Besides, a discussion on how it continues to impact those living along it today, will also be held.
The Arts and Literature Festival of Amritsar (ALFA) under the aegis of Partition Museum will present an event, “Borders: Drawing the Line”.
The CEO of Partition Museum, Mallika Ahluwalia, said that seventy years ago, the outline of the Wagah border was officially drawn when Brig Mohindar Singh Chopra assumed command of the 123 Infantry Brigade in Amritsar on October 8, 1947. He realised though there was a general sense of where the border was from Radcliffe Line, no exact boundary line had been demarcated.
Where exactly did GT road leave India and enter Pakistan? He reached out to his Pakistani counterpart, who, as luck would have it, was a friend who had served in the same regiment with him till a few months before in the undivided Army.
Together on October 11,1947, almost two months after Independence and after the announcement of Radcliffe Line, they met at the notional boundary, and using a “few hastily white-washed drums and a rubble of stones put along the berms of GT road” marked the international border.
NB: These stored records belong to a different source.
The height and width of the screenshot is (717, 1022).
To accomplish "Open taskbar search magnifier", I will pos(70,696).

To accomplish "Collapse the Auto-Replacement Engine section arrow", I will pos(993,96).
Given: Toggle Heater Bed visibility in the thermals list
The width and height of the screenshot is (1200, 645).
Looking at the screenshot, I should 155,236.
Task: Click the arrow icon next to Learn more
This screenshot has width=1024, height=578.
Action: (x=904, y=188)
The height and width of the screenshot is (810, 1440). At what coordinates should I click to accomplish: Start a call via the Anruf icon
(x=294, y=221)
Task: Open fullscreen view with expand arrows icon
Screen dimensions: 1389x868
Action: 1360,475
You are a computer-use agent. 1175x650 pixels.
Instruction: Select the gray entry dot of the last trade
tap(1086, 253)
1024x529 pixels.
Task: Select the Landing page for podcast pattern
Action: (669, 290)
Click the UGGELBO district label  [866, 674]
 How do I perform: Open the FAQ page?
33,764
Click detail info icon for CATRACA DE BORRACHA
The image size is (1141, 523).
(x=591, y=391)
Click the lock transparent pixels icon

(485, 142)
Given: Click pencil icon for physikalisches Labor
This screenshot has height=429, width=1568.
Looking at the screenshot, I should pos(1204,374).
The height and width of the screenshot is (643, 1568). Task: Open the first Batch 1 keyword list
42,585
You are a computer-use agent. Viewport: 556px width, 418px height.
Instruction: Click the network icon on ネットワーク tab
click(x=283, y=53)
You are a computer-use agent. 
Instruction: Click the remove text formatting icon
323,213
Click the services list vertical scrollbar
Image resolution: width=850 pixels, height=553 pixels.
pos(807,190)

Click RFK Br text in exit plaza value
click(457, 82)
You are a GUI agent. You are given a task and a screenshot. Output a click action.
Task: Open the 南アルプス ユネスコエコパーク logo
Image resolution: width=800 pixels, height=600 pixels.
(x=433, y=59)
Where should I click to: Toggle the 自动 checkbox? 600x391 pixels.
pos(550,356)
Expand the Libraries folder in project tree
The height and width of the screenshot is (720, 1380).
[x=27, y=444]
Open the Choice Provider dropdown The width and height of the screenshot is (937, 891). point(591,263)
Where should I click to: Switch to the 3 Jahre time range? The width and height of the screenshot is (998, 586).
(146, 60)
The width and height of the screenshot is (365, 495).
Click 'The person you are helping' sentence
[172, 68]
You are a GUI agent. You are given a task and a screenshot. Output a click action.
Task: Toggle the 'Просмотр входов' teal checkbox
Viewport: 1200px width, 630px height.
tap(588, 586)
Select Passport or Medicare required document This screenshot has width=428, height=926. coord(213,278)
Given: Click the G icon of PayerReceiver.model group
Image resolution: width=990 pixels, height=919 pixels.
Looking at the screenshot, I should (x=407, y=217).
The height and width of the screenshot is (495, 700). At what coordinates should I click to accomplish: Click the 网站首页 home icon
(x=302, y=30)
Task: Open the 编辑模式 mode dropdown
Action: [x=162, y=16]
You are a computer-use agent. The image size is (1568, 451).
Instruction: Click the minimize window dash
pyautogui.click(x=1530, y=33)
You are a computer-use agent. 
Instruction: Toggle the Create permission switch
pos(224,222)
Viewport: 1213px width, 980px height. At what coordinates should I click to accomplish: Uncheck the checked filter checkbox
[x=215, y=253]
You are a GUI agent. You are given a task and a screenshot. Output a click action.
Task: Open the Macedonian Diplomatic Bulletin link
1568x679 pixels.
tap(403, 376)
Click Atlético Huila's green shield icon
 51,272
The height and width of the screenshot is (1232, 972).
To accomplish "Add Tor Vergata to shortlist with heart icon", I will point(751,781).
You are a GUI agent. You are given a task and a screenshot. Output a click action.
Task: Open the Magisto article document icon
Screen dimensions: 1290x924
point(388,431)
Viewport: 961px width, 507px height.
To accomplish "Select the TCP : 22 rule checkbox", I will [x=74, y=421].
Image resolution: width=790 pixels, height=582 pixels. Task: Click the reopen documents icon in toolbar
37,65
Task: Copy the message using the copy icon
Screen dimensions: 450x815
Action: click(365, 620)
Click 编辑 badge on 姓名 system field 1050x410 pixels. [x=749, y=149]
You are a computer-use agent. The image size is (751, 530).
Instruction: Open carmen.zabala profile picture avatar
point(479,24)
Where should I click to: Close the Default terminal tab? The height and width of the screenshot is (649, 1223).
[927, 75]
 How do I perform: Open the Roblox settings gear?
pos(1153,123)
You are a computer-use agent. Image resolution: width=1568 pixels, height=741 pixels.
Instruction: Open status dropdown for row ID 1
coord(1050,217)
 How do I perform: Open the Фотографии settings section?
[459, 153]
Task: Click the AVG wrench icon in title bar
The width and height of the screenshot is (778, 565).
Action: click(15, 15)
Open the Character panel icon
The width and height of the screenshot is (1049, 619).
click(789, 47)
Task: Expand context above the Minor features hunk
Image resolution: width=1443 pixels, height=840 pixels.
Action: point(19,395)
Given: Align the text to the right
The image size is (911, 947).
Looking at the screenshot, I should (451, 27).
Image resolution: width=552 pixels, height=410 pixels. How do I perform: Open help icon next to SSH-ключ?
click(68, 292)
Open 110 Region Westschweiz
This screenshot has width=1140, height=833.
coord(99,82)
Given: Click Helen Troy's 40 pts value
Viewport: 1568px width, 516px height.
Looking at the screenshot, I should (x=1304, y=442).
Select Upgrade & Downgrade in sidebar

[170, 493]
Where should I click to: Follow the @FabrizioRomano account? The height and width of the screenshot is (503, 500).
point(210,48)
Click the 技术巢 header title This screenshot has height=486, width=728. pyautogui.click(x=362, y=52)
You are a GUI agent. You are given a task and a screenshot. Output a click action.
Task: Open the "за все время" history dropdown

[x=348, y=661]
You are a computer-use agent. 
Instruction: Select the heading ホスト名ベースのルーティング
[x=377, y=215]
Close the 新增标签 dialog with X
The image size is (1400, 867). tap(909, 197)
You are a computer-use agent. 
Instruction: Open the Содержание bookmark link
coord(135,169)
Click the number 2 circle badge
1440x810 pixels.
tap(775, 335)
On the 70th anniversary of the day this border was drawn, the world’s first Partition Museum in Town Hall, Amritsar, is hosting an event where Brigadier Chopra’s son, Pushpindar Singh Chopra, will recall his father’s experience of drawing the border, and also recount how Brigadier Chopra was also involved with the Sylhet referendum in 1947, which determined the border in Bengal. Rarely seen photographs from October 11, 1947, will be displayed.
He said author Bishwanath Ghosh would speak about his recently released book, “Gazing at Neighbours: Travels Along the Line that Partitioned India” (published by Westland). His book, which is as much a travelogue as a historical stocktaking, interviews people living along the borders in Punjab, Bengal and the North-East and reflects on how this border continues to impact those living along it 70 years later.